They assume that you can't." – Hope Johnson
Although Hope cannot "speak"
in the traditional sense, she has a powerful voice and an inspiring message,
which she's eager to share on her blog, aptly entitled "A The journey of
Hope."
Dickinson's "hope" quotes
illuminate and inspires her life.
"Her name so fits her," said
Lynda Bowen, UCP Marketing and Communications Coordinator, and Hope's
supervisor during her two internships at UCP.
Hope has stylishly short-cropped hair,
expressive eyes, and a ready smile. She goes shoeless so that her polished
toe can type out her thoughts. Her writings display an unshakeable belief that
she is not disabled, only "differently-abled" and that she will not
"become my Cerebral Palsy."
She first started college on a North
Carolina campus lauded as handicapped accessible. But she soon learned a
painful lesson: "Accessibility does not mean acceptance."

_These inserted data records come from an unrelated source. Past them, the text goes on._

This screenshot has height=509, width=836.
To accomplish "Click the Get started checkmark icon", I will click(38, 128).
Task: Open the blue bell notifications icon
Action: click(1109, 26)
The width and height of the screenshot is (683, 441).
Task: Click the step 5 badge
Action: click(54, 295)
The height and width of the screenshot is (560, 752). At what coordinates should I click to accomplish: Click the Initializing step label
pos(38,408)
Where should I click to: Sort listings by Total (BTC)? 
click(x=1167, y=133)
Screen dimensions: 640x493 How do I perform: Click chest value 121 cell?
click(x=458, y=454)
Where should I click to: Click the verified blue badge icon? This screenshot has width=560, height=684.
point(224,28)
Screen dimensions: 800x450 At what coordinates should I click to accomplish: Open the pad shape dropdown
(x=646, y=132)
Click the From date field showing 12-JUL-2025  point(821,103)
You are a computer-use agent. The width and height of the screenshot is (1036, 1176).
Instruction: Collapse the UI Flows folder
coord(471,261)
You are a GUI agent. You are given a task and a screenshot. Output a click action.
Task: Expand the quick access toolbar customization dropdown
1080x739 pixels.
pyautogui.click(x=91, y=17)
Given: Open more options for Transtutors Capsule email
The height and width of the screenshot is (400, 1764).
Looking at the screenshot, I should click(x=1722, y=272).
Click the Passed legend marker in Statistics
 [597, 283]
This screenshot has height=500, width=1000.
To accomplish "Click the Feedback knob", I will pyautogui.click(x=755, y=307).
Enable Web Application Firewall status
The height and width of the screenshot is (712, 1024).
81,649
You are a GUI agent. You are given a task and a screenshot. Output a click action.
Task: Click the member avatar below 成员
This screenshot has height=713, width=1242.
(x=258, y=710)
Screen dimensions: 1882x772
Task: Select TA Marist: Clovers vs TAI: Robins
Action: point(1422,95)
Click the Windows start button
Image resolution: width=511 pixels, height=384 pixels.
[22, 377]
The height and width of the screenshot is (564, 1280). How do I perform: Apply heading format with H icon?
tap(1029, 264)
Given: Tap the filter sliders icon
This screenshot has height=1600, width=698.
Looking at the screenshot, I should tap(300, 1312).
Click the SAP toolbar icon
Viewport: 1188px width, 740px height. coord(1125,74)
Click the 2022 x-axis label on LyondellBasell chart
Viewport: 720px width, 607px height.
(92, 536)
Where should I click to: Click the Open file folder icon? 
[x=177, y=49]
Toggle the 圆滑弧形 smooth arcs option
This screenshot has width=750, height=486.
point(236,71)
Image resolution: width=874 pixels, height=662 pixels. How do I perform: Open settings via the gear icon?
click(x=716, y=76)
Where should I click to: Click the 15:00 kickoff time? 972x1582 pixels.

Now an English major, with a writing
emphasis, at Messiah, Hope is proving that physical limits do not restrict the
flow of creativity and intellect. She has lived on her own on-campus since
2007, with modifications added by the college to allow her to live
independently.
Ann Beasom, her Community Integration Specialist,
advocate, and friend, accompanies Hope to class and serves as her "voice"
on campus. She does this by sounding out the words Hope types on a simple
toeboard in a black binder that resembles a Scrabble game board.
Hope is on track to graduate from
Messiah in May of 2014. When she does, she will be their first non-ambulatory,
nonverbal graduate. It will have taken her ten years to earn that coveted
diploma. Will she cry when she gets her certificate? "Of course!" she
types without hesitation.
Bowen said Hope is destined to draw a
standing ovation, especially from an admiring faculty.
Samuel Smith, chairman of Messiah
College's English department and one of Hope's professors, wrote in a letter of
recommendation that "Hope is one of the most inspiring individuals I have
encountered in my 20+ year teaching career. A solid work ethic
sustained her excellent work in my class.
"But perhaps just as important as
her abilities and skills, Hope approaches all her work with passionate care,"
Smith wrote. "She has an integrity of character — a strong self of herself
as a moral and responsible self — that all of us can take for inspiration."
Hope's long-range career goal is to advocate
for people with disabilities and work as a professional writer. She got a taste
of what it would be like to realize those goals during her summers as an intern
for UCP's Development Department.
Hope is among the success stories to be
shared as UCP celebrated its 60th anniversary in 2013.
"I try to live my life without
limits," Hope says, clearly modeling the organization's motto of "life
without limits for people with disabilities." She dazzled everyone around
her during her internships with UCP, curating content for their social media,
critiquing the literature on CP, and writing original content for their
newsletter.
She even developed and launched a
notecard fundraiser that has raised $1,500 for the organization that helped her
unleash her full potential.
Bowen marvels at the fact that Hope's
work is virtually error-free.
"Her stuff comes through, and
you'd never know what it takes to do this," Bowen said. Content, grammar,
and punctuation are all "flawless," providing little proof of the
struggle behind the creation.
UCP statistics show that the
unemployment rate for adults with disabilities is 71 percent, yet the vast
majority of these unemployed adults want to work.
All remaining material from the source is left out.